The Waxman-Markey bill, which would have created a national cap-and-trade program, never made it to the Senate floor for a vote, and the governors of almost every state involved in regional agreements formally withdrew their participation, with the exception of those in RGGI and California. In 2019, carbon pricing legislation was introduced in 16 states, and that number is expected to continue growing in the coming years. Through executive orders, three more states have committed to joining regional initiatives or exploring market-based mechanisms.

On the East Coast, another regional initiative is in the works. The Transportation and Climate Initiative (TCI) is a regional cap-and-invest program for transportation emissions across 12 Northeast and Mid-Atlantic states. Connecticut, Delaware, Maryland, Massachusetts, New Jersey, Pennsylvania, Rhode Island, Vermont, Virginia, and Washington, D.C. have formally agreed to move forward with a policy to reduce transportation emissions; Maine, New York, and New Hampshire are participating but have not formally signed on yet. 

On October 1st, TCI states released a framework for a draft regional policy proposal, which provides an overview and outline of what this program is going to look like. A draft MOU will be released on December 17th of this year (2019), providing more details about what the final policy will look like, and a final MOU will be released in spring 2020 after feedback from stakeholders. After, states will begin to implement the program individually. The cap will be implemented from 2022 to 2032, but the trajectory of the cap has not been determined; advocates are pushing for the cap to be a 40-45% reduction from 1990 levels. Revenue will be invested in low-carbon forms of transportation to further reduce emissions.

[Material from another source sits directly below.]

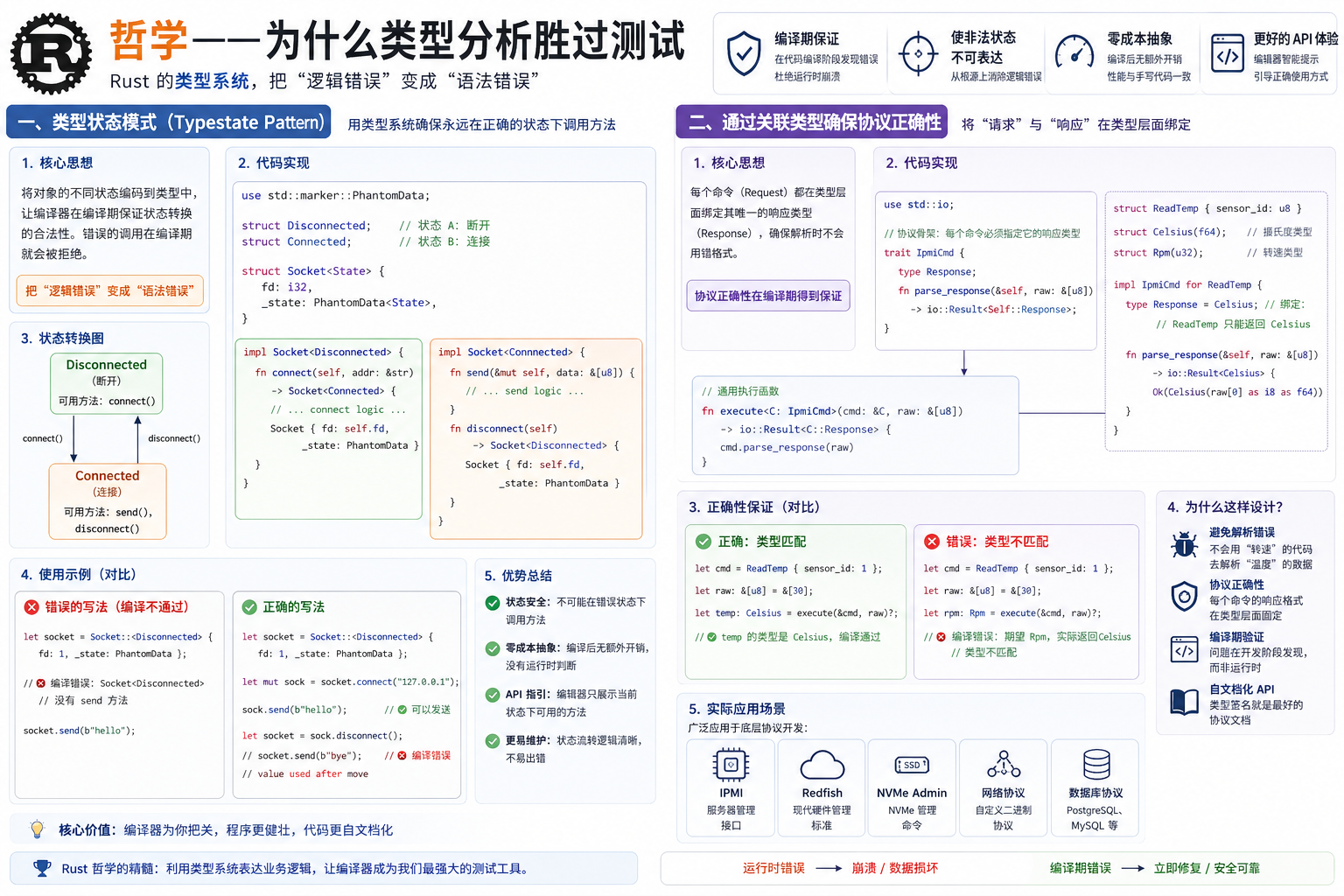Click the open book icon beside 自文档化 API
Viewport: 1344px width, 896px height.
click(1184, 702)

Despite the Trump administration’s recent track record, climate action at the federal level is not completely off the table. House Speaker Nancy Pelosi stated the United States is “still in,” since the Trump administration’s withdrawal from the Paris Agreement is a decision that moves the United States directly into the wrong direction of progress. To counter this, states are committing to further climate action. Twenty-four governors and the mayor of Washington, D.C. have joined the U.S. Climate Alliance, a coalition of governors committed to reducing greenhouse gas emissions by at least 26-28% below 2005 levels by 2025 — consistent with the goals of the Paris Agreement. However, most states do not have policies in place to meet these targets, and, with only a decade left to drastically reduce emissions, urgent action is necessary.

More than a decade ago, regional carbon pricing agreements signaled the federal government’s failure to enact a national policy to respond to climate change. Although only ten states followed through, there is massive potential for carbon pricing in the future, and states must display that same leadership now.